Transcriptional activation and phosphorylation of OsCNGC9 confer enhanced chilling tolerance in rice.

Affiliation

Wang J(1), Ren Y(2), Liu X(3), Luo S(2), Zhang X(3), Liu X(2), Lin Q(2), Zhu S(2), Wan H(3), Yang Y(4), Zhang Y(3), Lei B(2), Zhou C(3), Pan T(3), Wang Y(3), Wu M(3), Jing R(3), Xu Y(3), Han M(5), Wu F(2), Lei C(2), Guo X(2), Cheng Z(2), Zheng X(2), Wang Y(3), Zhao Z(3), Jiang L(3), Zhang X(2), Wang YF(4), Wang H(2), Wan J(6).
Author information:
(1)National Key Laboratory for Crop Genetics and Germplasm Enhancement, Jiangsu Plant Gene Engineering Research Center, Nanjing Agricultural University, Nanjing 210095, China; National Key Facility for Crop Gene Resources and Genetic Improvement, Institute of Crop Sciences, Chinese Academy of Agricultural Sciences, Beijing 100081, China.
(2)National Key Facility for Crop Gene Resources and Genetic Improvement, Institute of Crop Sciences, Chinese Academy of Agricultural Sciences, Beijing 100081, China.
(3)National Key Laboratory for Crop Genetics and Germplasm Enhancement, Jiangsu Plant Gene Engineering Research Center, Nanjing Agricultural University, Nanjing 210095, China.
(4)National Key Laboratory of Plant Molecular Genetics, Institute of Plant Physiology and Ecology, CAS Center for Excellence in Molecular Plant Sciences, Chinese Academy of Sciences, Shanghai 200032, China.
(5)MOE Key Laboratory of Bioinformatics, School of Life Sciences, Tsinghua University, Beijing, 100084, China.
(6)National Key Laboratory for Crop Genetics and Germplasm Enhancement, Jiangsu Plant Gene Engineering Research Center, Nanjing Agricultural University, Nanjing 210095, China; National Key Facility for Crop Gene Resources and Genetic Improvement, Institute of Crop Sciences, Chinese Academy of Agricultural Sciences, Beijing 100081, China.
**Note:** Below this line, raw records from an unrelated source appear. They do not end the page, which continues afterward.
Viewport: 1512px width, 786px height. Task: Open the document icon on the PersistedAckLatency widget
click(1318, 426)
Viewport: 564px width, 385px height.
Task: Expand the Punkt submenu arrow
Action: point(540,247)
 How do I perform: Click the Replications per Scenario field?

Electronic address: [Email]

Abstract

Low temperature is a major environmental factor that limits plant growth and productivity. Although transient elevation of cytoplasmic calcium has long been recognized as a critical signal for plant cold tolerance, the calcium channels responsible for this process have remained largely elusive. Here we report that OsCNGC9, a cyclic nucleotide-gated channel, positively regulates chilling tolerance by mediating cytoplasmic calcium elevation in rice (Oryza sativa). We showed that the loss-of-function mutant of OsCNGC9 is defective in cold-induced calcium influx and more sensitive to prolonged cold treatment, whereas OsCNGC9 overexpression confers enhanced cold tolerance. Mechanistically, we demonstrated that in response to chilling stress, OsSAPK8, a homolog of Arabidopsis thaliana OST1, phosphorylates and activates OsCNGC9 to trigger Ca2+ influx. Moreover, we found that the transcription of OsCNGC9 is activated by a rice dehydration-responsive element-binding transcription factor, OsDREB1A. Taken together, our results suggest that OsCNGC9 enhances chilling tolerance in rice through regulating cold-induced calcium influx and cytoplasmic calcium elevation.